Akhirnya Lisa dapat masuk sekolah. Lisa masuk ke dalam mobil kakaknya, dan berusaha duduk dengan tenang.
"Nanti kakak jemput, kamu sms aja pulang jam berapa" Ucap kak Riza sebelum Lisa turun dari mobilnya. Lisa hanya mengangguk.
- - - - - - - -
Seperti biasanya kelas sudah mulai ramai, sudah mulai bercanda – canda dan sibuk dengan urusannya masing-masing, sama seperti Lisa, dia hanya meletakkan kelapanya di atas meja dan ditutupi oleh jaket.
Pelajaran dimulai.
Lisa POV
Aku menyingkirkan jaketku yang sedari tadi menutupi wajahku. Sepertinya ada yang salah, pikirku.

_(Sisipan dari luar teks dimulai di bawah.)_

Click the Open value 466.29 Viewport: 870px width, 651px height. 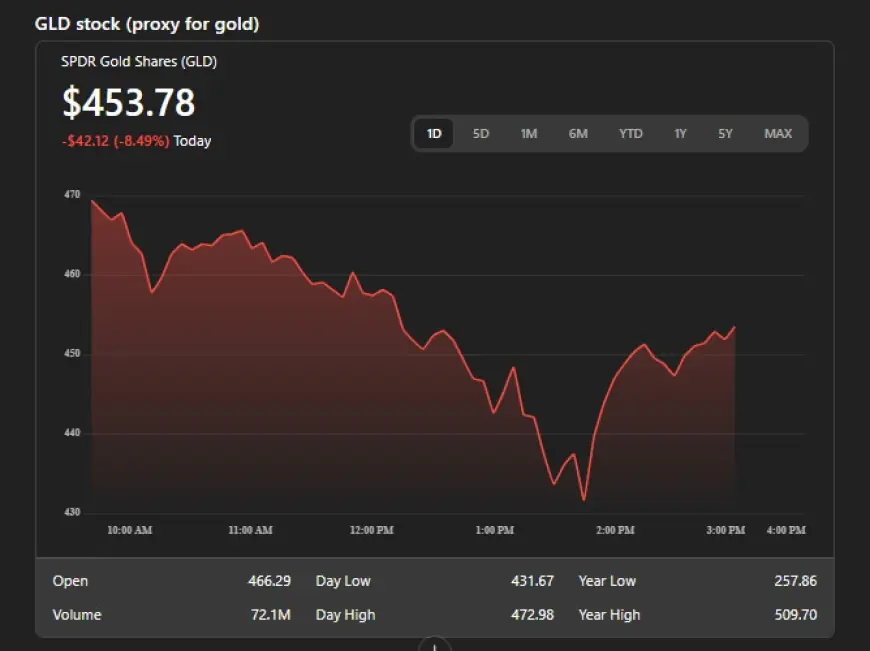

"Nat Nat, ini caranya gimana?" aku melihat Raina bertanya kepada Nata, tapi Nata justru sepertinya sedikit bingung dengan soal itu. Aku melirik sedikit soal itu, mungkin aku bisa membantu.

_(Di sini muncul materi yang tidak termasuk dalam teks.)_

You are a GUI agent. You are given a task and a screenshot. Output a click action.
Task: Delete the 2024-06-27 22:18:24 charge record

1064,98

"Oh soal yang itu, bukannya itu caranya sama kayak ini ya?" Aku menyodorkan bukuku yang bersisi cacatan dengan soal yang hampir serupa dengan apa yang ditanyakan Raina.
"Ini gini kali Na, pertama diginiin dulu" Nata mulai menerangkan kepada Raina, seakan – akan omonganku barusan hanyalah sebuah angin lalu.
Oke! Jujur aku salah, karena aku sudah mencoba untuk mempersatukan kalian lagi. Tapi apa salahnya kita semua bersatu lagi? Apa salahnya ketika kita bisa memaafkan orang? Apa salahnya ketika lebih mengedepankan persahabatan ketimbang perasaan pribadi.
Hari ini memang berlalu. Tapi aku merasa hari ini berlalu tidak seperti biasanya. Hari ini justru aku merasa aku seperti orang yang dicampakkan, tidak dianggap, dan hanya dianggap orang asing dikelas. Padahal dulu, setau aku, mereka selalu bercanda bersama denganku, walaupun aku hanya akan tersenyum kecil, ataupun hanya mendengar tanpa ekspresi apapun.
- - - - - - - - - - -
"Bun, Lisa pulang," ucapku ketika aku baru satu langkah memasuki rumah.
Aku langsung berjalan menuju kamarku, dan berbaring di kasurku yang empuk. Aku mencoba untuk merelekskan diriku.
Namun, tiba – tiba aku merasakan ada yang bergetar di sampingku. Aku mencoba untuk menggapai getaran yang berasal dari ponselku itu, dan melihat siapa yang mengirimiku sebuah pesan. Ternyata LINE, pikirku.
Tanganku bergerak untuk membuka pesan tersebut, namun berhenti di udara karena suara panggilan Bunda dari luar kamar.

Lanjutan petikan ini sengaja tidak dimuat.